Just as the Mughal Empire was known for exquisite miniature paintings, to the extent that the ‘Mughal Miniature’ is a recognised art historical term, so too the Narendra Modi years will be remembered as the season of gigantic, unaesthetic sculpture, mostly made in China.
The 66-metre tall ‘Statue of Equality’ sculpture project (yes, that’s what it is called) costs Rs 1,000 crore (that’s roughly $130 million), all of which was raised, through donations, by the Sri Ramanuja Sahasrabdi Trust led by the Tridandi ascetic Chinna Jeeyar Swamy. It honours the medieval saint Sri Ramanujacharya, known for his contribution to the Vishishtadvaita school of Vedanta, and was unveiled by none other than Prime Minister Narendra Modi himself on Saturday.
To get a sense of the scale of the costs involved, bear in mind that the Government of India’s budgetary allocation for the Ministry of Culture this year is Rs 3,000 croree. In other words, the cost of installing this sculpture alone is equivalent to one-third of the entire allocation of the culture ministry.

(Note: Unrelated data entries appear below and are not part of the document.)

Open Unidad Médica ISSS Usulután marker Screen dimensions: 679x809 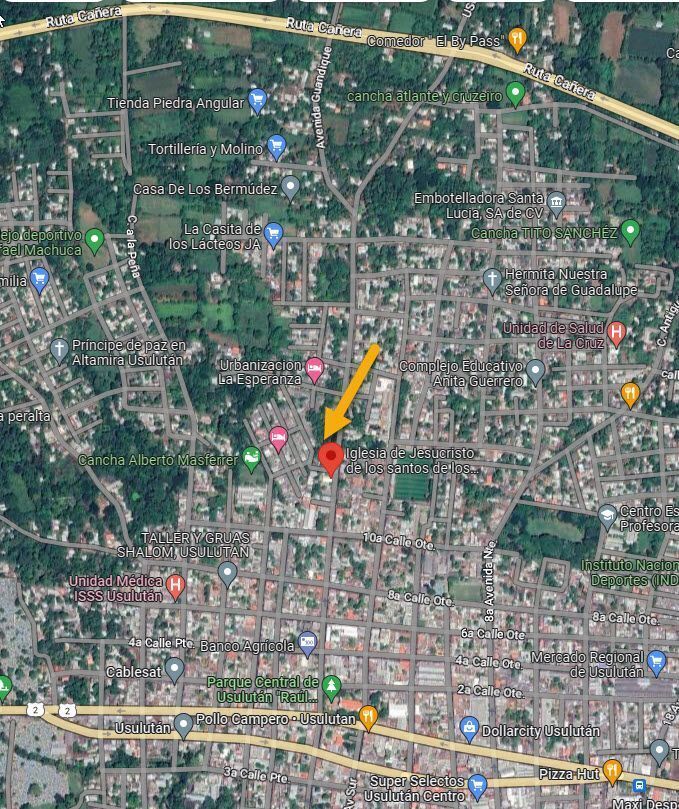click(176, 586)
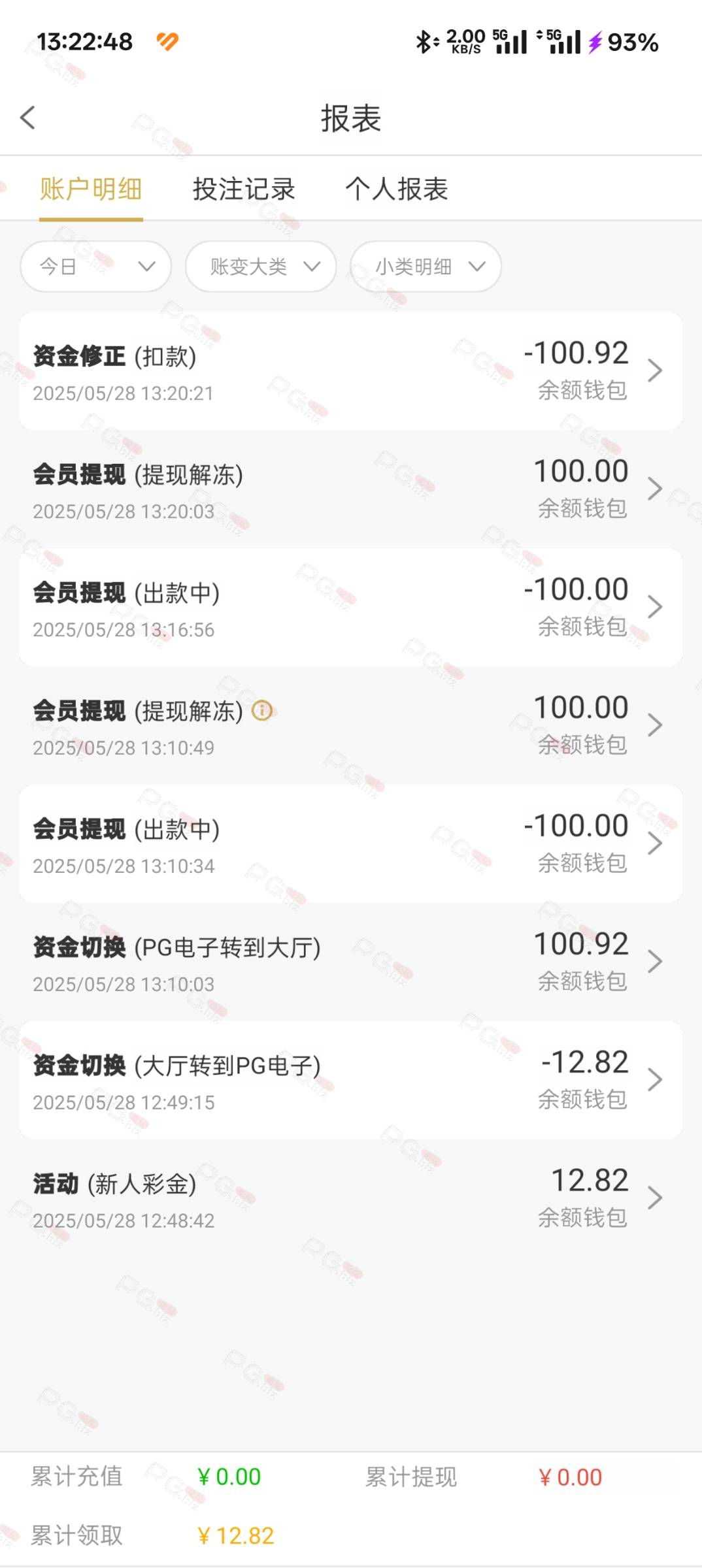
Task: Go back using the top-left arrow
Action: pos(27,118)
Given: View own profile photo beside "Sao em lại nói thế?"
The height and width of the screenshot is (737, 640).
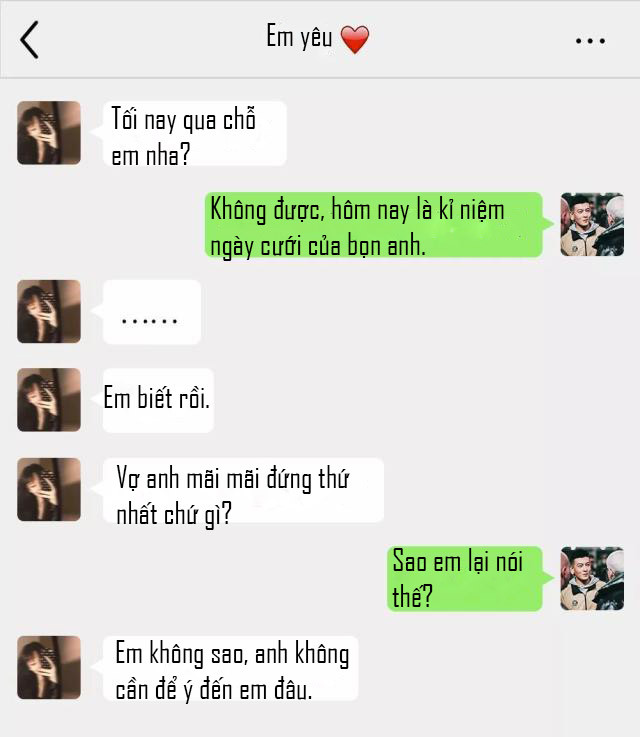Looking at the screenshot, I should click(x=591, y=579).
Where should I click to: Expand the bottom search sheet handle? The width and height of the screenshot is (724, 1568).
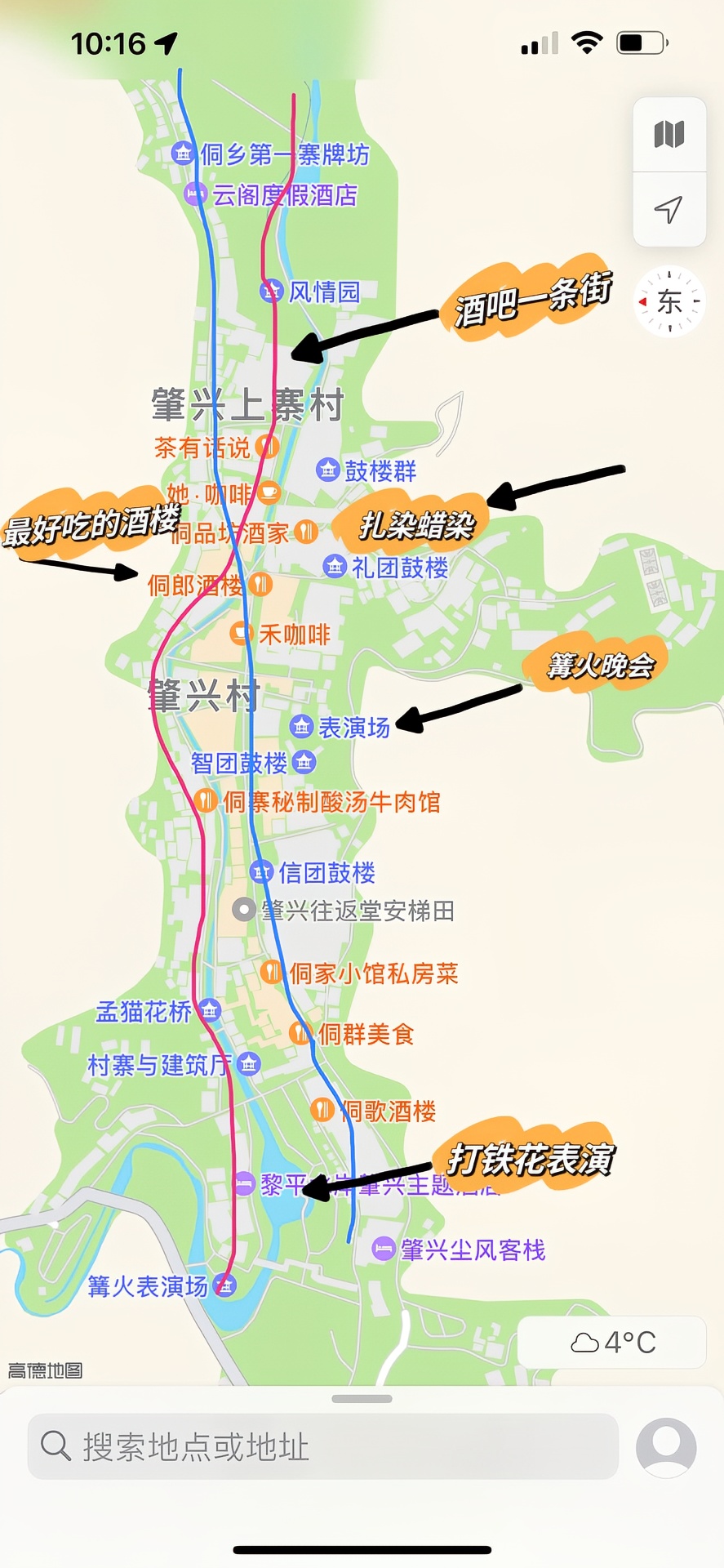click(362, 1398)
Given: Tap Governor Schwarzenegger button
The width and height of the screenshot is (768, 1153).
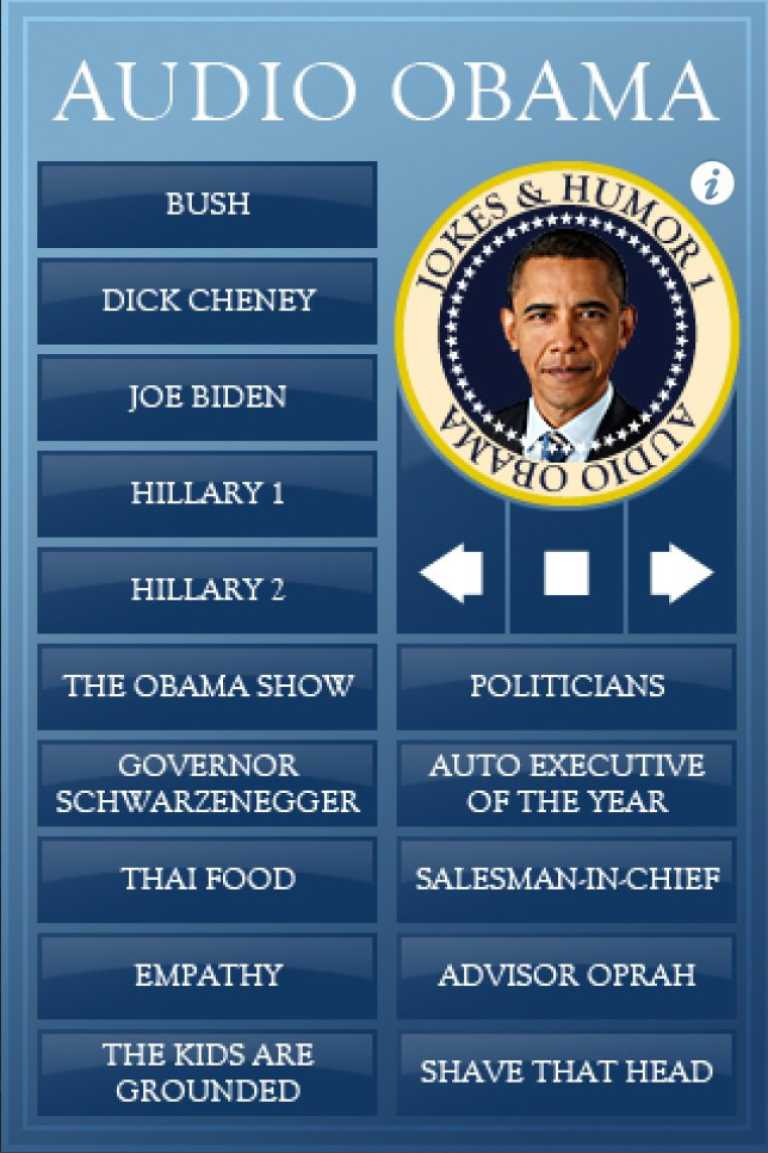Looking at the screenshot, I should coord(207,783).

Do you know how much each edition of the Kochi Biennale costs? It’s roughly Rs 26 crore. A back-of-the-envelope calculation suggests that you could fund 38 biennales all over India with the same scope and ambition as the Kochi Biennale with the kind of money that was used to set up this one ugly statue.
Interestingly, the proposed statue of the Hindu deity Ram, that is going to be constructed near Ayodhya, is slated to be 235 metres in height. If that statue does get built, it will be the tallest in the world, of course after the 182-metre tall ‘Statue of Unity’ Modi has already built at a cost of Rs 2,989 core. The proposed Ram statue will cost the Uttar Pradesh exchequer Rs 2,500 crore. That is $334,912,557. This will be paid for by the taxpayers of UP, as the statue is a state government project. That’s equivalent to the cost of roughly 93 Kochi Biennale-sized interventions in the art and culture infrastructure of contemporary India.

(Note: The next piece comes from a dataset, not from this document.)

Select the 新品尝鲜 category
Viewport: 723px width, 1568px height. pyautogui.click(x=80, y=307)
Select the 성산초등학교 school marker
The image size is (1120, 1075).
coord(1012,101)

The Documenta is considered to be the most important event in the world of global contemporary art. The sanctioned overall budget of the last Documenta (which is paid for out of German federal funds, funds from the state of Hesse and the city of Kassel) amounts to roughly $44 million. Seven-and-a-half Documenta-sized festivals of contemporary art could be held in India for the price of one proposed sculpture of Ram at Ayodhya, to be built from public funds in the state of Uttar Pradesh, India’s third poorest state. In terms of size, all of Germany is just 1.47 times the size of Uttar Pradesh.
This is a good indication of the contemporary cultural priorities (in terms of what gets patronage and what doesn’t) in our society. This, frankly, in sheer quantitative terms, is what contemporary Indian art and culture means. All those involved with contemporary art in India – as artists, critics, curators and scholars – could, if they wanted to, spend some time thinking about this. The first thing that they should discard is the tired lament about there being no private philanthropy and public funding for art in India. There is. For this kind of art. That is a more disturbing fact than the fiction of the absence of patronage.

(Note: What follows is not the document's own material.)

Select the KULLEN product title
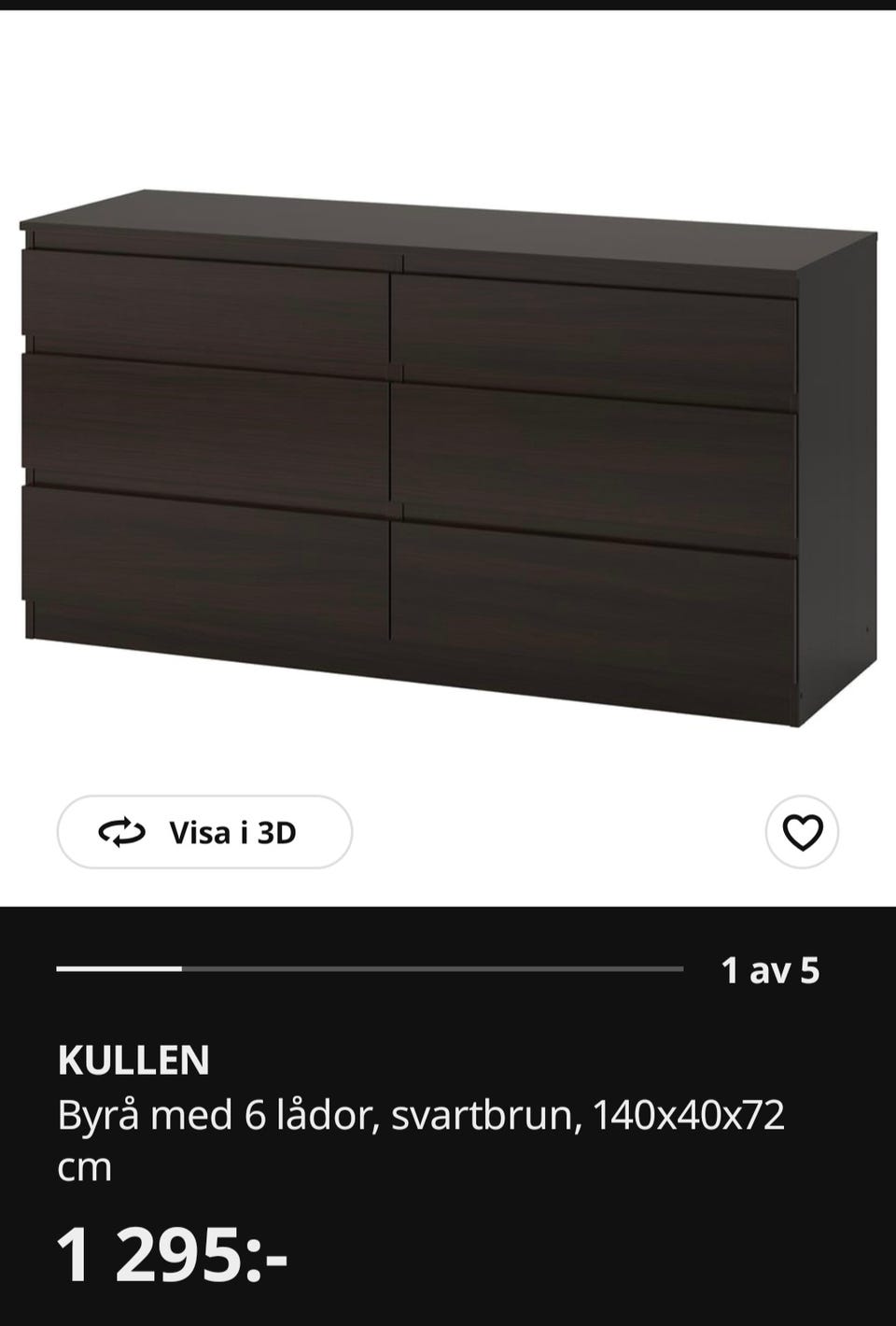 (x=134, y=1058)
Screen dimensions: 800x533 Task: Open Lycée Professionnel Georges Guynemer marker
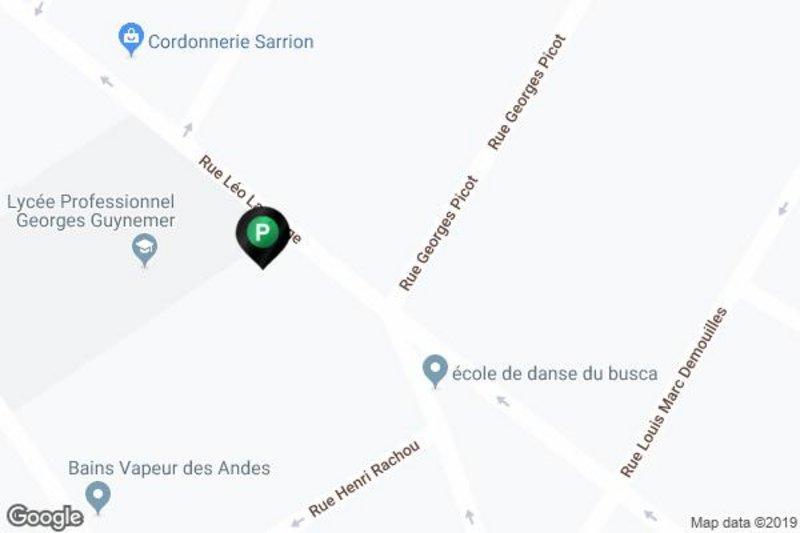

Remember, the intense density and gravity of a black hole eats up everything that crosses its event horizon. The reason why the infrastructure for contemporary art in India is in the state that it is, is not because of neglect and lack of funding. It is what it is because of the black holes that populate the cultural universe of contemporary India. Let’s face it, this is who we are, culturally. That is what the material evidence says.
I guess the art historians of the future will have to come up with a term like ‘Modi-Maximal-Masculine-Monumental’ (or ‘MMMM’) to signify, with brevity and candour, this regime’s necrophiliac obsession with the size of the idols of dead icons.
Shuddhabrata Sengupta is with the Raqs Collective in New Delhi.